Global oil prices experienced significant volatility on Friday as traders reacted to shifting geopolitical signals, eventually ending the week with substantial gains.
Brent crude settled slightly higher at $105.33, while U.S. West Texas Intermediate saw a modest decline for the day; however, both benchmarks surged over the week, with Brent rising roughly 16%.
A tug-of-war between fears of prolonged supply disruptions and the possibility of renewed diplomatic negotiations drove the market’s fluctuations.
Prices initially spiked following footage of Iranian commandos boarding a cargo ship in the Strait of Hormuz.
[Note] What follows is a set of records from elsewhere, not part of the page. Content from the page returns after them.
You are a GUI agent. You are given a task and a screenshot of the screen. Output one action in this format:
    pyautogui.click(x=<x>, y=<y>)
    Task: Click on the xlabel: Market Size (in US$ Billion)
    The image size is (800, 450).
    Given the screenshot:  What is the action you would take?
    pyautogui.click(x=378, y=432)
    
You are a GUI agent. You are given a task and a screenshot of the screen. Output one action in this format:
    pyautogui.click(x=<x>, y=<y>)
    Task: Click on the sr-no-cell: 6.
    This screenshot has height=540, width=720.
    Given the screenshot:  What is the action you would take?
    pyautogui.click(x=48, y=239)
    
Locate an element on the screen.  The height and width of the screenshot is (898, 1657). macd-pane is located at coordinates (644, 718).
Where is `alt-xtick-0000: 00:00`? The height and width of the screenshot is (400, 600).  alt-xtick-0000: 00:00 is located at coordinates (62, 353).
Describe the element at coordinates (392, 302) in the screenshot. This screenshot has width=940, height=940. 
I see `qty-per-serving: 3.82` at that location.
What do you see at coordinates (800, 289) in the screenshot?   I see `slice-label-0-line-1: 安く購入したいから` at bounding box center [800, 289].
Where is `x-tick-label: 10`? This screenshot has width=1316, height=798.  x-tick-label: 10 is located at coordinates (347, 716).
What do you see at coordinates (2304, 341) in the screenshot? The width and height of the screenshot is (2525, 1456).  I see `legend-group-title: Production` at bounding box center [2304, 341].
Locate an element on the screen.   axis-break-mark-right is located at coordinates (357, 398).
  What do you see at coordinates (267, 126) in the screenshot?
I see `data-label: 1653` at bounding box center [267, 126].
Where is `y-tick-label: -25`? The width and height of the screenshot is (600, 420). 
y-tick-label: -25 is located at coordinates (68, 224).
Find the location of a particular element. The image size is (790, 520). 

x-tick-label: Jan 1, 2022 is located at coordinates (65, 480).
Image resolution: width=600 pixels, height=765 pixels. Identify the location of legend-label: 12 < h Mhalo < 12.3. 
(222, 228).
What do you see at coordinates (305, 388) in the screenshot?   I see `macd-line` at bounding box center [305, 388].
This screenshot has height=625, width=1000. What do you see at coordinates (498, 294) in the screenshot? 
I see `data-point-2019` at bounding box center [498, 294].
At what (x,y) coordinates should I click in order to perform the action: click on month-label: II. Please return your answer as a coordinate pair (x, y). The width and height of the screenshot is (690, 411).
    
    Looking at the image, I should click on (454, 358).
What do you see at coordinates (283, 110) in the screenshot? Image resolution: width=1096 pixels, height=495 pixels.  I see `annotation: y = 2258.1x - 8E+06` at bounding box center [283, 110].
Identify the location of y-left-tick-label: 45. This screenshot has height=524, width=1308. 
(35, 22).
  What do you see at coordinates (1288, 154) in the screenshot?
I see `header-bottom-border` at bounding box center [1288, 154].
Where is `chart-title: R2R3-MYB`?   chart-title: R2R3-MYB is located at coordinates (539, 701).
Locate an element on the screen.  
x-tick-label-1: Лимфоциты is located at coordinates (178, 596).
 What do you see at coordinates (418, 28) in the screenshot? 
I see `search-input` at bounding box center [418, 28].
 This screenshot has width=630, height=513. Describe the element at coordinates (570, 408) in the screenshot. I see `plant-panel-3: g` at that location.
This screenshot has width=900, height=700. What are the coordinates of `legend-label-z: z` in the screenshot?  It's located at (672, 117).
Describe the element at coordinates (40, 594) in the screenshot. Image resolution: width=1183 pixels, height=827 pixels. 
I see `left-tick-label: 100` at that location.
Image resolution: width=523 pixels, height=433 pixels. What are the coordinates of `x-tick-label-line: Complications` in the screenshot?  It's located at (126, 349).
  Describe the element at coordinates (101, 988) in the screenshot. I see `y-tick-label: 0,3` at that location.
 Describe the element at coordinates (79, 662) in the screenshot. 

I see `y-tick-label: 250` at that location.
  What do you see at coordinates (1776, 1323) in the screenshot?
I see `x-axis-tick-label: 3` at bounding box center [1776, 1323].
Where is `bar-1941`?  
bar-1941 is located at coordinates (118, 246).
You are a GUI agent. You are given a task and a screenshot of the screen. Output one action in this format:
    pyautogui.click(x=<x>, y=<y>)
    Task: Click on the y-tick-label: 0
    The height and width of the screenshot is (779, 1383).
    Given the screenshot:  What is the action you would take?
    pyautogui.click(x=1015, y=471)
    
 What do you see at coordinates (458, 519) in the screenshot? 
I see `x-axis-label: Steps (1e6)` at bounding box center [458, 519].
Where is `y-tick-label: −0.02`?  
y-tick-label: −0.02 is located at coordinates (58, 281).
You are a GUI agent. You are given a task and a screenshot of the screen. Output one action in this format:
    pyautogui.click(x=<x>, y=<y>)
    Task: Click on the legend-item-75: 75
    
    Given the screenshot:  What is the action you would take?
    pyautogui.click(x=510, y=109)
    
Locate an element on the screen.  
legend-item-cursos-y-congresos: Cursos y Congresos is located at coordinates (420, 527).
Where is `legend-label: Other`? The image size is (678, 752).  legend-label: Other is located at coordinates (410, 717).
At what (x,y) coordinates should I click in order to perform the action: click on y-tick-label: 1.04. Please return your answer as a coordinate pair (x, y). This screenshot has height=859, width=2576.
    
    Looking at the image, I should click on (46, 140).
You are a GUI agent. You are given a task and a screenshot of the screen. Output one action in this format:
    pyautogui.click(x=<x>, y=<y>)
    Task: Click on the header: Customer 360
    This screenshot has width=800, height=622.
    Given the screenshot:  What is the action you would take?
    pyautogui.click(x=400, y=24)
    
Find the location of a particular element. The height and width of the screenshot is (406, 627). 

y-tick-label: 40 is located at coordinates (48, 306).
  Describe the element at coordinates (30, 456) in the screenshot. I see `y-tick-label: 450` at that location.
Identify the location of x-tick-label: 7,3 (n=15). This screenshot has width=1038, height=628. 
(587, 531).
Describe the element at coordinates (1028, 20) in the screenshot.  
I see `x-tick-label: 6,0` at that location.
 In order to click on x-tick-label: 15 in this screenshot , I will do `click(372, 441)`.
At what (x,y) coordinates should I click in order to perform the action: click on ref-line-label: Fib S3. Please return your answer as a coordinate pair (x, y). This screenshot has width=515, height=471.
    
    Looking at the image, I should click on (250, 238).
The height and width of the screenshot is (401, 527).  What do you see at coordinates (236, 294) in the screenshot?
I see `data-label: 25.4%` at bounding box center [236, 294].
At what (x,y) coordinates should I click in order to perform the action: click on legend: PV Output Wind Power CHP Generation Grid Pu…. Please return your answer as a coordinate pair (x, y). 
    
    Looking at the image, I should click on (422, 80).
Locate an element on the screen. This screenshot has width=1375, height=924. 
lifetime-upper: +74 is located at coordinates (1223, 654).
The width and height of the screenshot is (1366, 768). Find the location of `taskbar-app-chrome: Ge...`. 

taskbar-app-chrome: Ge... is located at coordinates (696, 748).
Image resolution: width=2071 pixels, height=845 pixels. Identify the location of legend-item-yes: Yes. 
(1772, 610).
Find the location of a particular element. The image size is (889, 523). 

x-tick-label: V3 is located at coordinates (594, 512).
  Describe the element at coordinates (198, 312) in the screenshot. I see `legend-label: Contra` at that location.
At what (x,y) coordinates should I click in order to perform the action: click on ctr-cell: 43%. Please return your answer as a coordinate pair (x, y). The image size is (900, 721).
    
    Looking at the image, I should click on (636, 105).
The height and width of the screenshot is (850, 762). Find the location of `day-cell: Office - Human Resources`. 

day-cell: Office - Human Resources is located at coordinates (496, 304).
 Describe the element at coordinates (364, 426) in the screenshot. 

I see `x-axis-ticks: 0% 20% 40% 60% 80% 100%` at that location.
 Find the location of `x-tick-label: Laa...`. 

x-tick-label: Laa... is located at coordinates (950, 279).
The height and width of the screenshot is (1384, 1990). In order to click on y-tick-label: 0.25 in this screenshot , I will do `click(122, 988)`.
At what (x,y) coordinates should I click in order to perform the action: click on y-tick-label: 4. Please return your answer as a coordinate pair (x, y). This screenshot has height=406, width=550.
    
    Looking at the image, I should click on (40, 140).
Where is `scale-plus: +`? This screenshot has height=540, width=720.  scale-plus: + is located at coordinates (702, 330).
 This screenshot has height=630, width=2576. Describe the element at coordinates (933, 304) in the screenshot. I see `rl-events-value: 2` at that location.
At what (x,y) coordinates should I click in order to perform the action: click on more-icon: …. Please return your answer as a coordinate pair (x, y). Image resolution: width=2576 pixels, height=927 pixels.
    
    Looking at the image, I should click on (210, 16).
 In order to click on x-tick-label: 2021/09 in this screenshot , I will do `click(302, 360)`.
This act underscored the continued closure of the world’s most vital oil transit point.
Shipping data revealed that only a handful of vessels have successfully navigated the strait recently, fuelling concerns that energy supplies remain at risk.

However, the market retreated from its highs following reports that high-level U.S. envoys were travelling to Pakistan to meet with Iranian officials, raising hopes for a diplomatic breakthrough.
President Trump further influenced the market by suggesting that Iran was preparing an offer to meet U.S. demands, though he noted that the outcome remains uncertain.
Analysts pointed out that many traders chose to liquidate their positions ahead of a high-stakes weekend, wary of potential “Saturday surprises” or sudden military escalations.
While the U.S. has expressed confidence in its ability to manage regional threats, the effective blockade of the Strait of Hormuz continues to keep the energy market on edge.